Naturally, many supporters of women’s rights and opponents of state control of one’s body would see this video as a laudable measure that supports the belief in rejection of male despotism acting as “state”. The reaction of the females in this video, however, has its downside, one less obvious and more pervasive, i.e., that you can compartmentalize a gender into ethical poles solely on the basis of whether they cover their bodies. These women, daring and courageous as they appear to be, do not fit the “good” Islamic picture of womanhood painted by the religion’s crude values; instead, they make a “satanic” example of what a woman can become. This is how the orthodox Islamic eye will see them.
From an objective, analytical viewpoint, however, this bare-bosom show of female courage has made the unimagined (but not unimaginable) error of stepping into a role defined by the same authoritative mindset that means to possess their bodies. By baring themselves for people to watch, this group of moral daredevils has reinforced the belief that woman will treat her own body as an object. The possessive male desire and its descendant Islamic code for women work as a double-edged sword that can control your responses. If they can’t make women cover themselves, they can make them bare themselves, with the illusion of the women that they are in control while their response is already anticipated and categorized by the oppressive authority. What the authority connotes can be phrased as, “We may not possess your body; but we will be one to define how you use it.”

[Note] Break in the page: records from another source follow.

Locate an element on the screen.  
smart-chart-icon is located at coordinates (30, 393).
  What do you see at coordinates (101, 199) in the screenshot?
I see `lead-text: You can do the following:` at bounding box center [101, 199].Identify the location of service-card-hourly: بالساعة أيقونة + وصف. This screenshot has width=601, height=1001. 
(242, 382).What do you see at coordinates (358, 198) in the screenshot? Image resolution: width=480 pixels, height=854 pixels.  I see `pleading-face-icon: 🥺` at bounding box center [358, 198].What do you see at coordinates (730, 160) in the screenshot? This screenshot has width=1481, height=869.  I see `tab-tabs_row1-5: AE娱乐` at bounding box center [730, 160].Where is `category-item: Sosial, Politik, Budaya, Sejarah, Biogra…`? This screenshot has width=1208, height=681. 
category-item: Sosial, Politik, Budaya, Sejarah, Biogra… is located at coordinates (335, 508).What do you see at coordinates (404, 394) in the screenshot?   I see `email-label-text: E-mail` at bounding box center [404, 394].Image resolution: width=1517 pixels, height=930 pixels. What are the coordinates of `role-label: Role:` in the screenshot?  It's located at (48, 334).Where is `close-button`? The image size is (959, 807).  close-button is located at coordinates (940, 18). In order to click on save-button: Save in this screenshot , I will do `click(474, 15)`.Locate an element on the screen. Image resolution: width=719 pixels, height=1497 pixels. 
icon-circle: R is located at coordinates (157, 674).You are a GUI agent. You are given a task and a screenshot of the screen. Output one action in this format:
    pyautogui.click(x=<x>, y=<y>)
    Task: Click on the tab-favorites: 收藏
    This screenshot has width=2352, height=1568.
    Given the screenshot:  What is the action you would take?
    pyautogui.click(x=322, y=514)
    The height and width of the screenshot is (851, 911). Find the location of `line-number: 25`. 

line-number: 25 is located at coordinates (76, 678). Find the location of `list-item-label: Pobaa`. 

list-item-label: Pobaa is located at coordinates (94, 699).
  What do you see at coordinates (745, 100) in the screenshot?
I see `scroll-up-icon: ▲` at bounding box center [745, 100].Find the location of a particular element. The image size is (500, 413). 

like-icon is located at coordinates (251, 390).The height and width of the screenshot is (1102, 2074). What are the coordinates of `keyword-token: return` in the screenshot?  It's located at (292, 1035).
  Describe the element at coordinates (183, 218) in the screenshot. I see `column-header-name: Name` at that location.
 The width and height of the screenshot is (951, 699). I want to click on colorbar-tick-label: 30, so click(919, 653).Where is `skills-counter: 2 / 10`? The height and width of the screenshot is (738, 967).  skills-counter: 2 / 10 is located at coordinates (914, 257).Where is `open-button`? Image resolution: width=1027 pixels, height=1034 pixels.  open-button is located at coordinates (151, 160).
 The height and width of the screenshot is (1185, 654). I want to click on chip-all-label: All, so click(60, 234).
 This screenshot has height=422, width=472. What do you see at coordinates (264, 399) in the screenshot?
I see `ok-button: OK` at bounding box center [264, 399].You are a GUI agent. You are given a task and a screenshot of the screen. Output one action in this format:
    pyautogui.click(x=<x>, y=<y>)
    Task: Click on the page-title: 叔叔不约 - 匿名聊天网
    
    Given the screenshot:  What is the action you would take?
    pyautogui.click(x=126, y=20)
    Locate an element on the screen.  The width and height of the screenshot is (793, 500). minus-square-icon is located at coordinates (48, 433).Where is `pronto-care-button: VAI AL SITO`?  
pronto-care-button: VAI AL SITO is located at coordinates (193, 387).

In the case of the Iranian women here, these ladies have gone a step further to prove the Islamist prejudice against female sexuality. Their topless photos have been compiled as a calendar that is available for sale online. The earnings from the sales, as told in news, will go to serve the causes of women’s rights and “freedom of expression”. What seems to have never occurred to this daring group of women, and not surprisingly so, is that they are directly serving the Islamist state and the mindset underlying it by making themselves for-sale objects. Dogmatically, fundamentalist Islam sees women as either prisoners of male authority or objects of sale in marketplace – the pious and the characterless. What message does the calendar for sale actually creates for feminists? It is these women refuse to be prisoners make themselves available for sale? In this case, this point is painfully obvious. And the Islamists will surely make all political profit of it.
To this scribe, the best, and perhaps only, way of refusing to conform to any dictatorial mindset/system is to not let it define you. Women need not be “pious” as their oppressors like to see, but they must not be “characterless” also for the same reason. The either/or thinking is the plague of religion and tradition that make things go wild in the minds of their victims. So the Iranian woman who claims that it is her body and her choice can make sure that the latter part of her claim is subject to serious speculation. Imagine instead a Muslim woman who refuses to accept religious dogma and lightly brushes it off with a joke, dressing herself as she would like in everyday life in public, and confidently saying, “When was the last time I let fanatics possess my body or define my character?”